En Grande-Bretagne, 50 % des amygdalectomies sont pratiquées chez les enfants de moins de 10 ans (sans doute moins exposés à l’infection que les adultes), 10 % sur des personnes de plus de 40 ans.
De ce point de vue, l’appendice apparaît donc être un tissu plus informatif que l’amygdale pour estimer la taille d’une épidémie de vCJD. En tout état de cause, il sera sans doute nécessaire pour interpréter les résultats de disposer de l’âge précis des personnes dont les tissus seront analysés.
Un modèle mathématique prenant en compte l’effet temps et l’effet cohorte a été utilisé par Azra Ghani et ses collègues de l’Université d’Oxford (Wellcome Trust for the Epidemiology of Infectious Disease). Il intègre le risque de consommer des animaux infectés par l’agent de l’encéphalopathie spongiforme bovine (ESB) et la distribution de l’âge des 39 cas de vCJD recensés en Grande-Bretagne fin-1998.
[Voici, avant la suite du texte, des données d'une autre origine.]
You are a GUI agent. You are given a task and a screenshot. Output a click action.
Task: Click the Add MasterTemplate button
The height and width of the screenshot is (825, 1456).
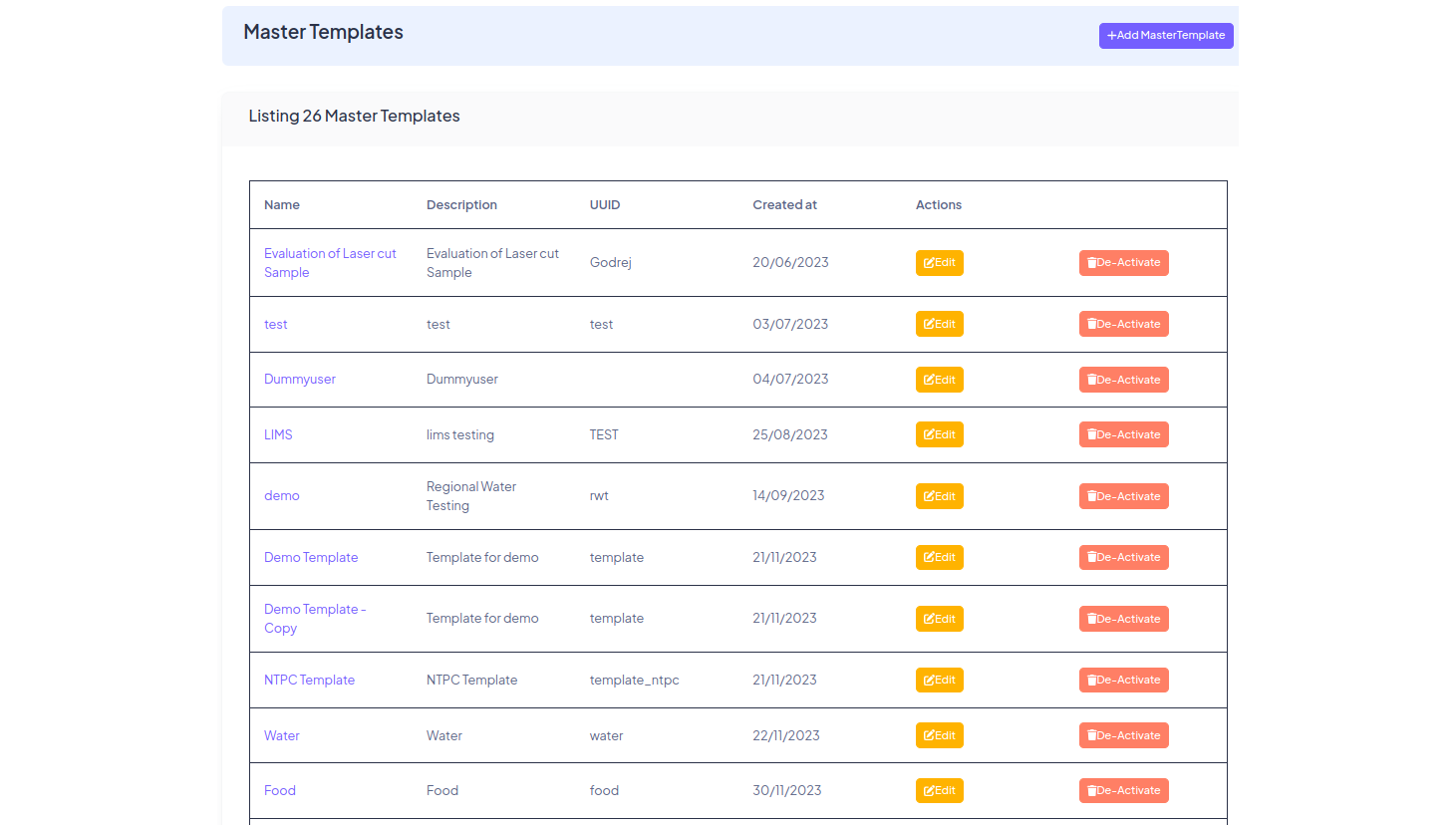[x=1165, y=36]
Dans la mesure où tous les cas de vCJD identifiés à ce jour concernent des personnes homozygotes pour la méthionine au codon 129 du gène du prion (40 % de la population britannique), les chercheurs ont limité leur analyse à cette partie de la population. Cela dit, il n’est pas impossible que les individus non homozygotes pour la méthionine soient également susceptibles de développer la maladie, avec peut-être une plus longue période d’incubation.
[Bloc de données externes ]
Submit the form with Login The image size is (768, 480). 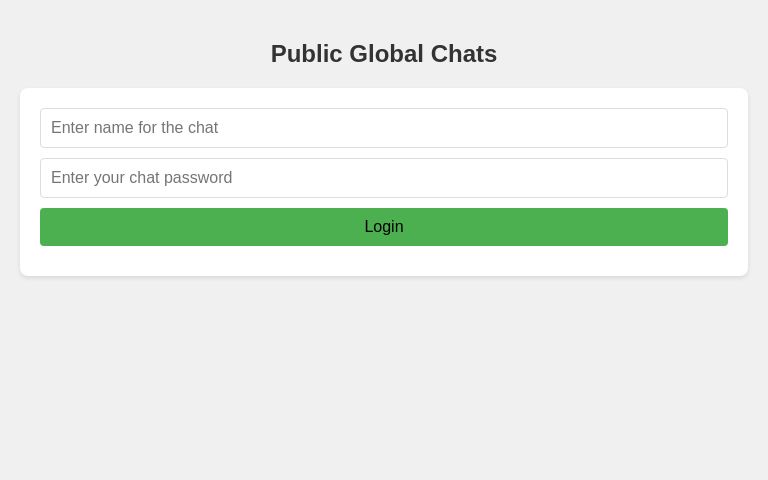tap(384, 227)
Trois scénarios ont été établis sur la base de ce que l’on sait de l’incidence des cas de vCJD et des données dont on dispose sur l’âge des patients chez lesquels on pratique une amygdalectomie ou une appendicectomie. Ils ont été utilisés pour déterminer la meilleure tranche d’âge pour entreprendre un dépistage anonyme et calculer l’ampleur d’une future épidémie de la nouvelle forme de la maladie de Creutzfeldt-Jakob en Grande-Bretagne.
Les 25-29 ans
Les analyses montrent que le groupe d’âge qui convient le mieux est celui des 25-29 ans, à supposer que le test soit capable de détecter une infection asymptomatique dans les derniers 75 % de la période d’incubation.
Dans ce cas, le fait de ne détecter aucune infection dans un échantillon pris au hasard de 1.000 appendices correspond à une épidémie de vCJD qui sera comprise entre 58 et 349.000 cas. Si une seule infection est détectée, l’ampleur de l’épidémie sera comprise entre 810 et 600.000 cas. Elle touchera entre 21.000 et 1 million de personnes si trois infections sont détectées.
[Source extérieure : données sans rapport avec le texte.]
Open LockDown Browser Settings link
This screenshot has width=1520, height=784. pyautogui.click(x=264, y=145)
Si aucune infection n’était dépistée parmi les 1.000 premières amygadales testées, les chercheurs estiment que l’épidémie de vCJD touchera moins de 870.000 personnes.
Au vu des ces projections, on est donc loin des scénarios les plus sombres qui faisaient état de plusieurs millions de morts. On serait donc tenter de dire que, si elle devait survenir, une épidémie de la nouvelle forme de la maladie de Creutzfeldt-Jakob toucherait probablement plusieurs centaines à plusieurs milliers de personnes, mais pas des millions. Selon les chercheurs, il faudrait que l’on détecte 20 infections sur 1.000 appendices pour que l’épidémie de vCJD atteigne un maximum de 2,9 millions d’individus.
Selon les auteurs, même si un dépistage anonyme n’était pas entrepris, il devrait être possible, en se basant sur le nombre de cas de vCJD rapportés, de revoir à la baisse la taille d’une possible épidémie dans les deux ans à venir.
" Si moins de 15 cas de la nouvelle forme de la maladie de Creutzfeldt-Jakob sont confirmés en 1999, et en considérant que la vCJD n’affecte que les homozygotes pour la méthionine (soit 40 % de la population), la taille maximale de l’épidémie serait réduite à 500.000 cas. Si moins de 30 cas étaient confirmés au cours des deux prochaines années, la taille maximale de l’épidémie serait réduite à environ 14.000 cas ", concluent les auteurs.
Source : Proceedings of the Royal Society, Biological Sciences, 2000, 267, 23-9.